• **Activity**
For this exercise, output exactly and only the lines running from the one with "This screenshot has height=634, width=824." through the final line of the data below, without pictures.

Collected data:

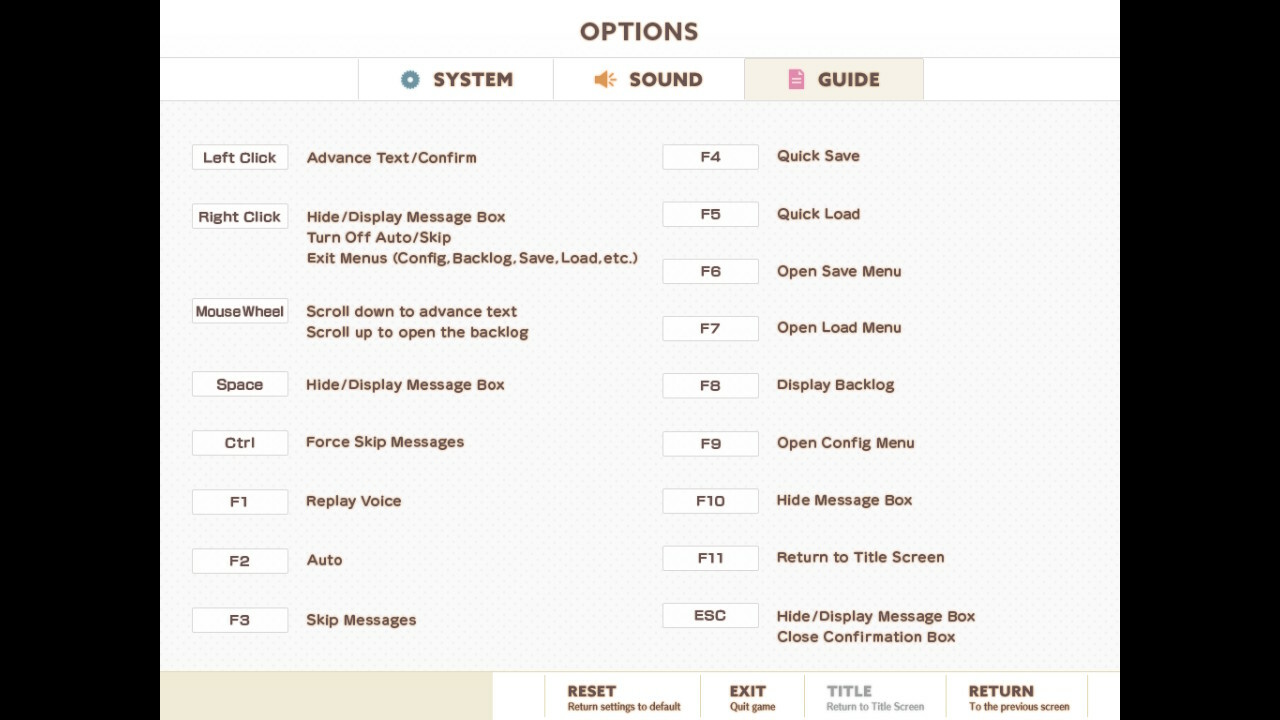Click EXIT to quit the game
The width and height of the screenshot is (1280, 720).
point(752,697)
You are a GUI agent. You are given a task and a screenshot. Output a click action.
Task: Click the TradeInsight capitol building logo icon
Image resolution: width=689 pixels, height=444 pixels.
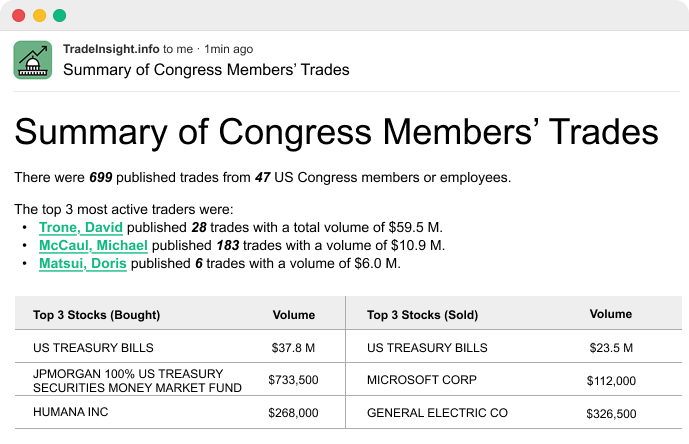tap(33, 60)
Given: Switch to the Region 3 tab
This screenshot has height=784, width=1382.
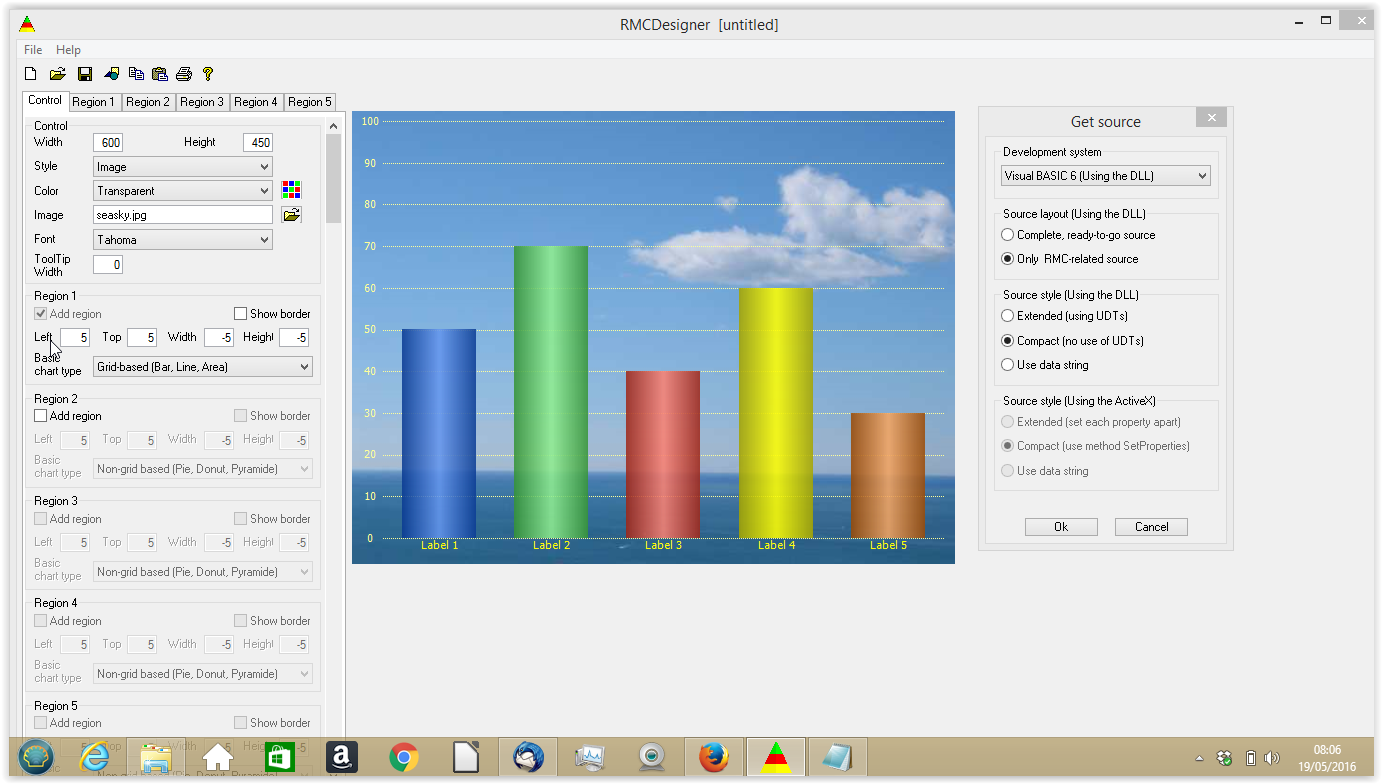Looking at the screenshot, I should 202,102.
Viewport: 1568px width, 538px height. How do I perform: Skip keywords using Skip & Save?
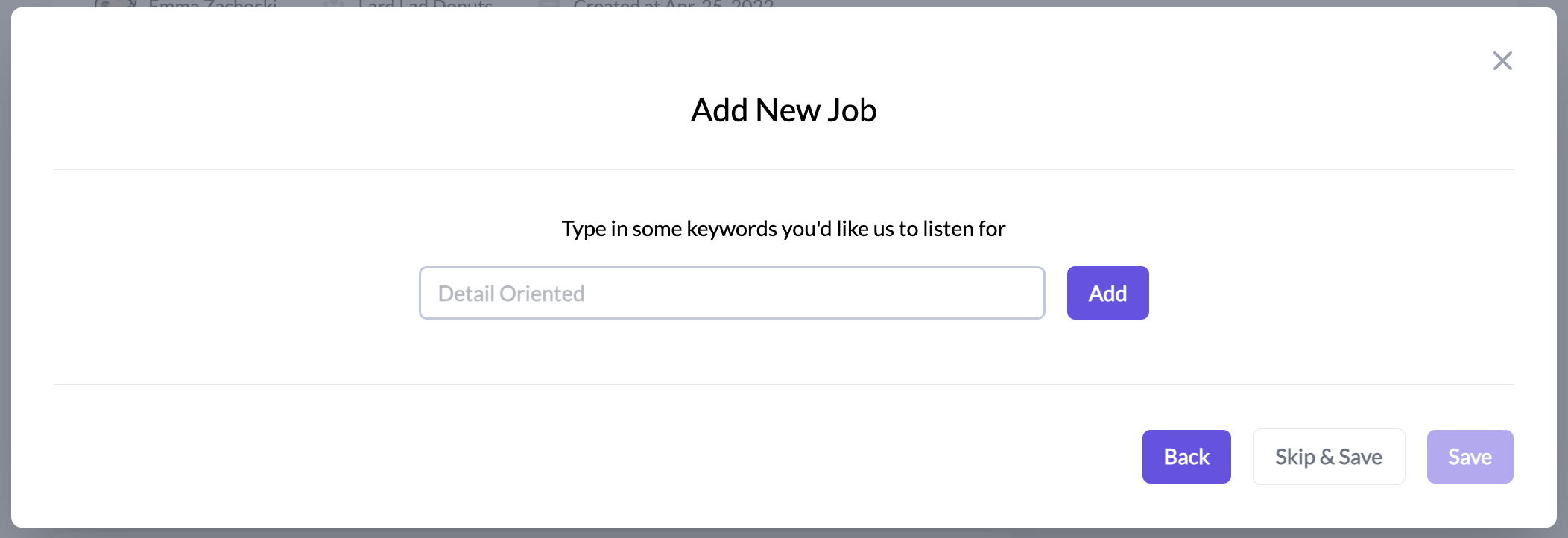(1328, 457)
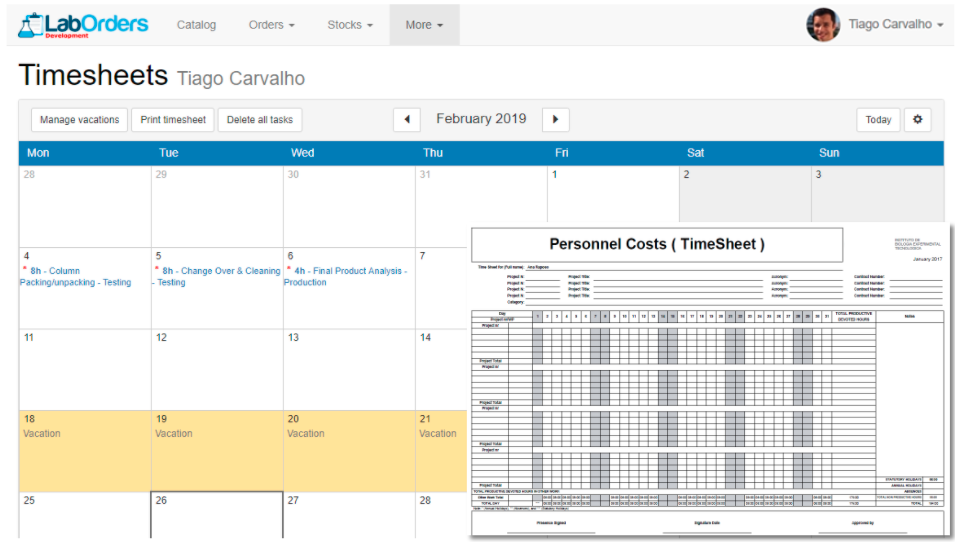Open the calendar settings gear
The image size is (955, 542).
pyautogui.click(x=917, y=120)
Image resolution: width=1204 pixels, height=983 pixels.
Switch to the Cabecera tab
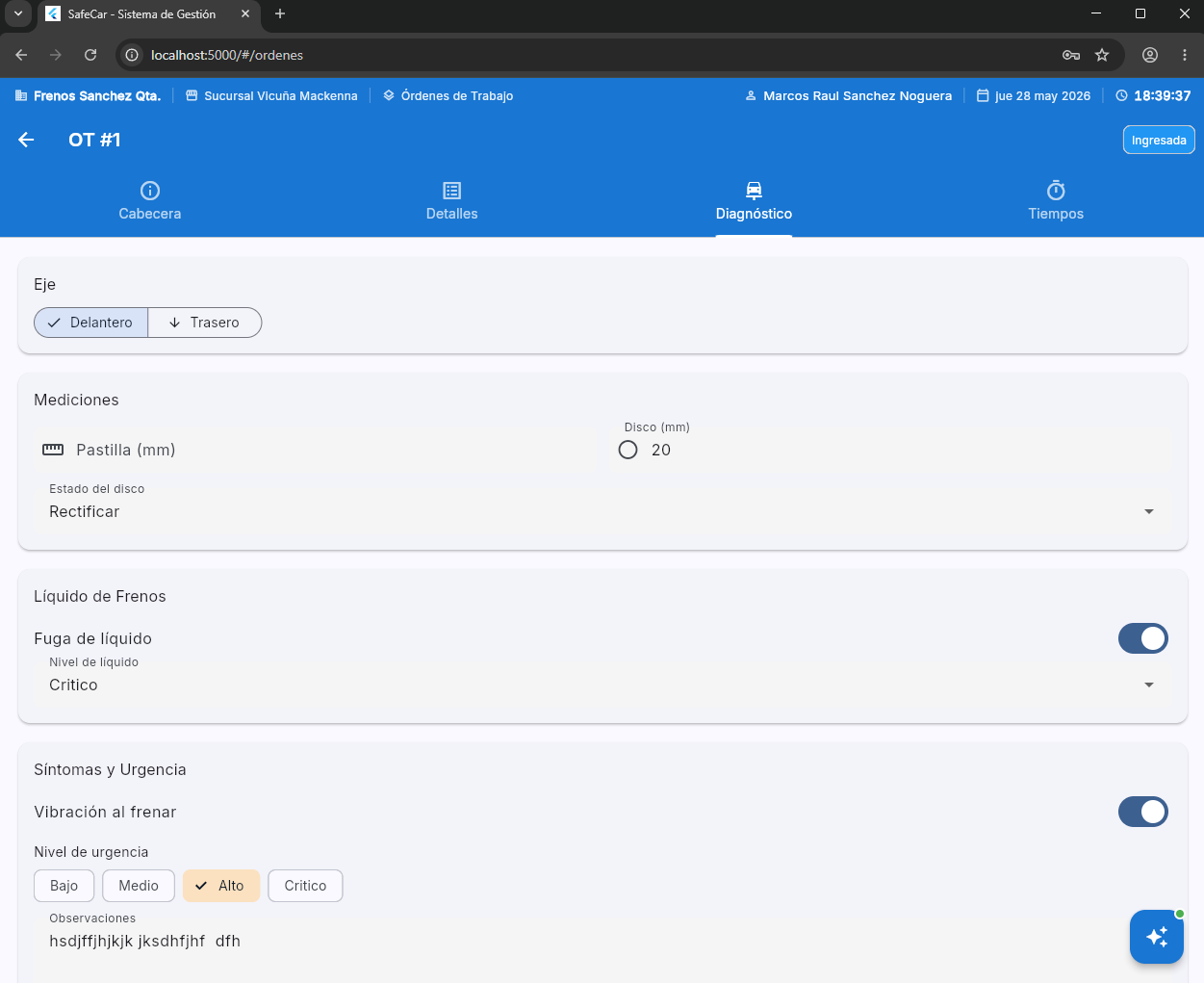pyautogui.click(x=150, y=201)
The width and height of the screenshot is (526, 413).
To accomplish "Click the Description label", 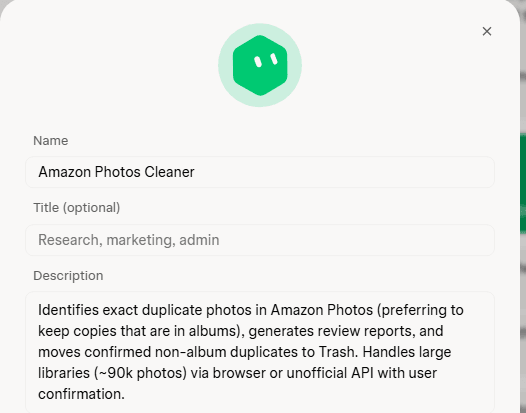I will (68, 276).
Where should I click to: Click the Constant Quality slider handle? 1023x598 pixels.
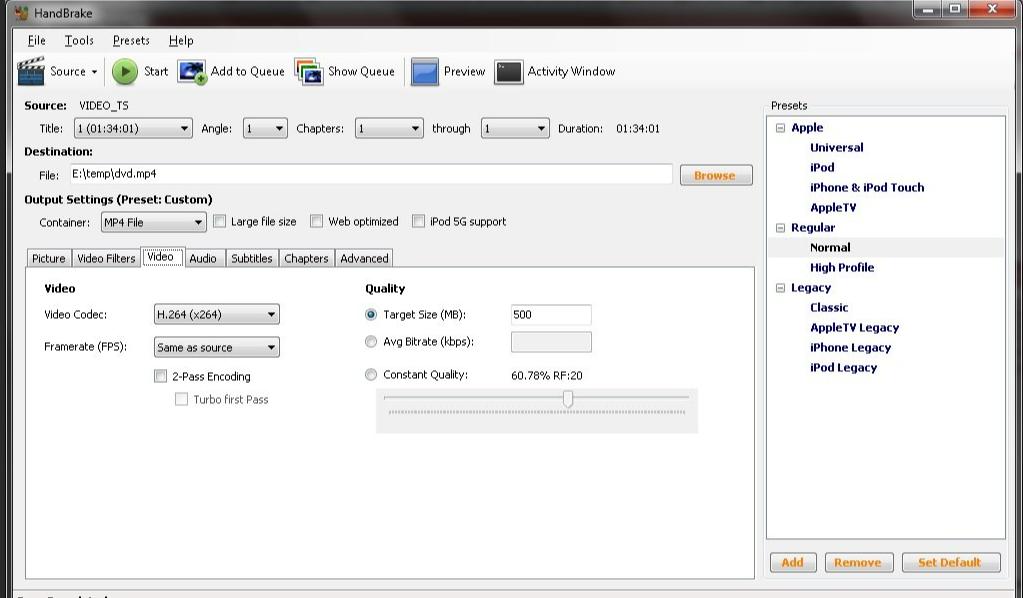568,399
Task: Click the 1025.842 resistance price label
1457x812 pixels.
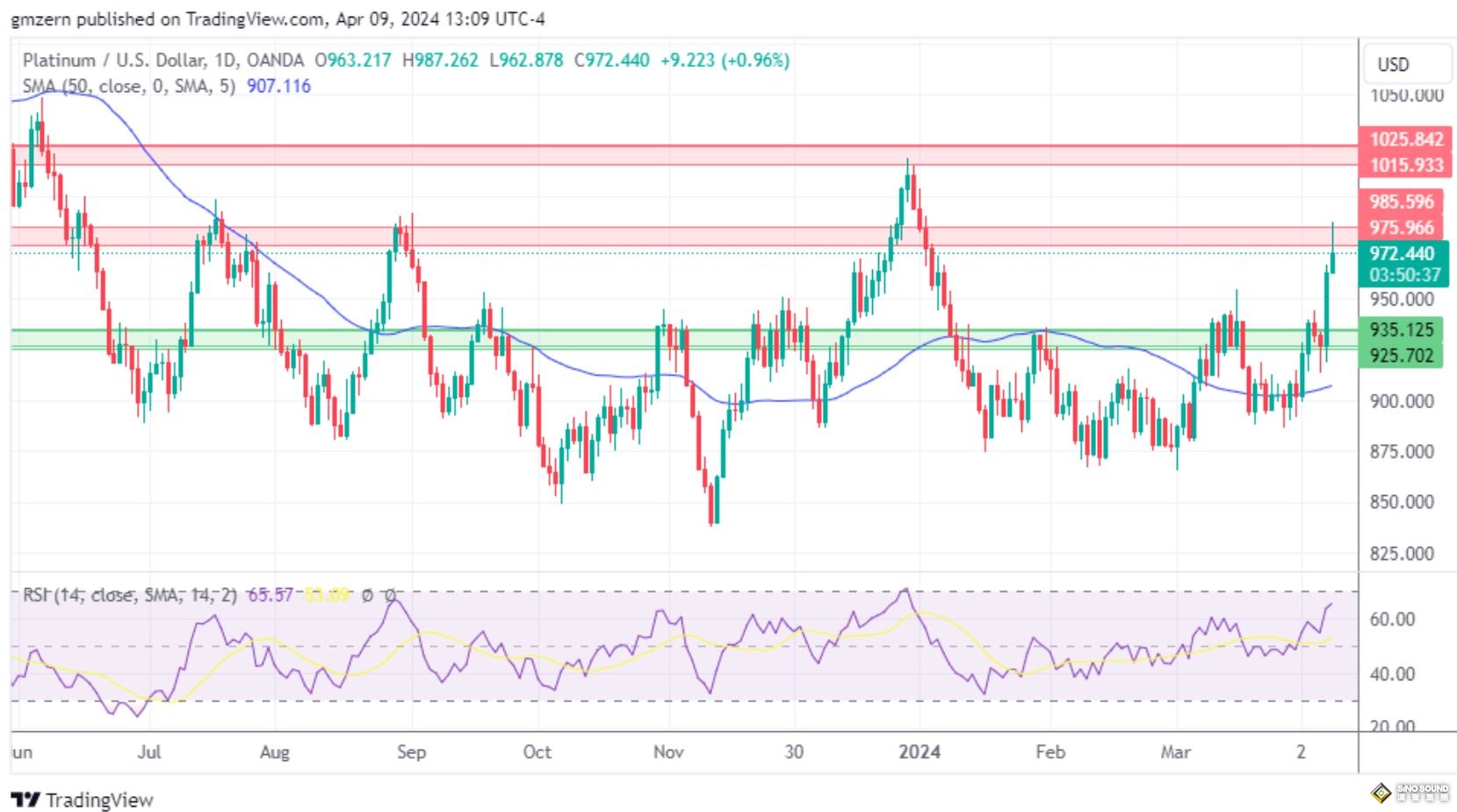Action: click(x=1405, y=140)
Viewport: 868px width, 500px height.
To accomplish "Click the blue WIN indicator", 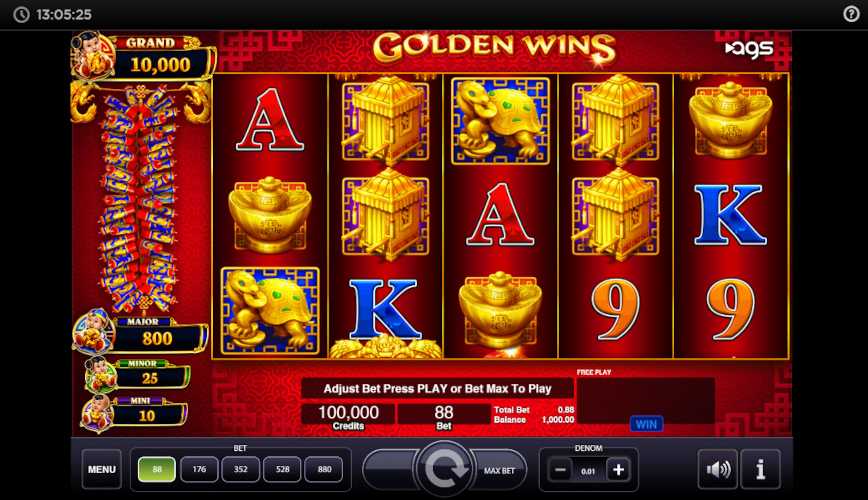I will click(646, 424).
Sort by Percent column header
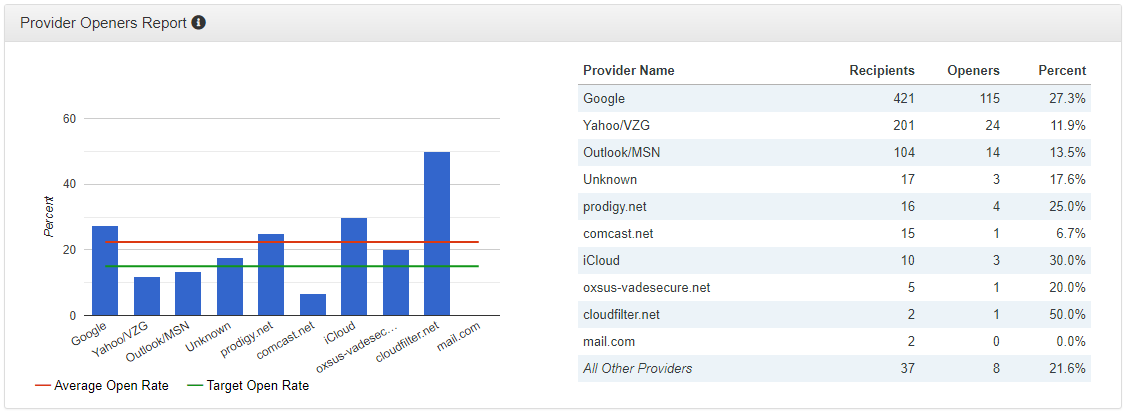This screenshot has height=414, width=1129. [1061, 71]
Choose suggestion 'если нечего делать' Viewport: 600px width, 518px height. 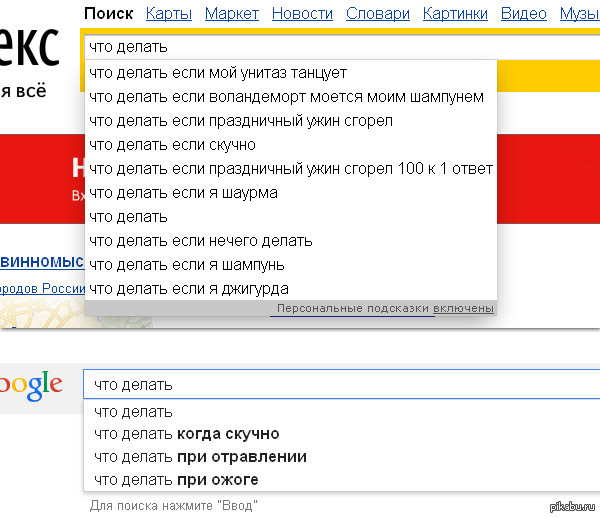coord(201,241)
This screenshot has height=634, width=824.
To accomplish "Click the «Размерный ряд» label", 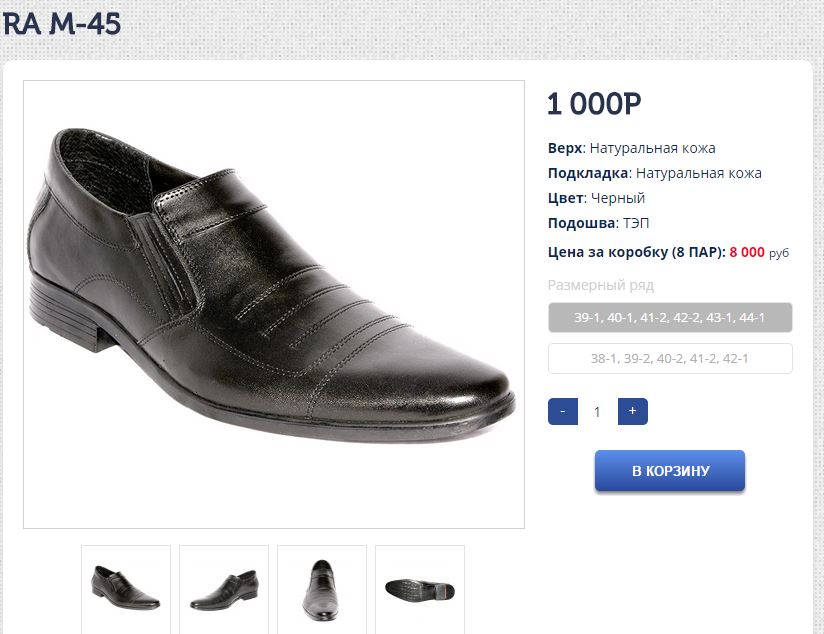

• **Expected output**
This screenshot has height=634, width=824.
To accomplish "Click the «Размерный ряд» label", 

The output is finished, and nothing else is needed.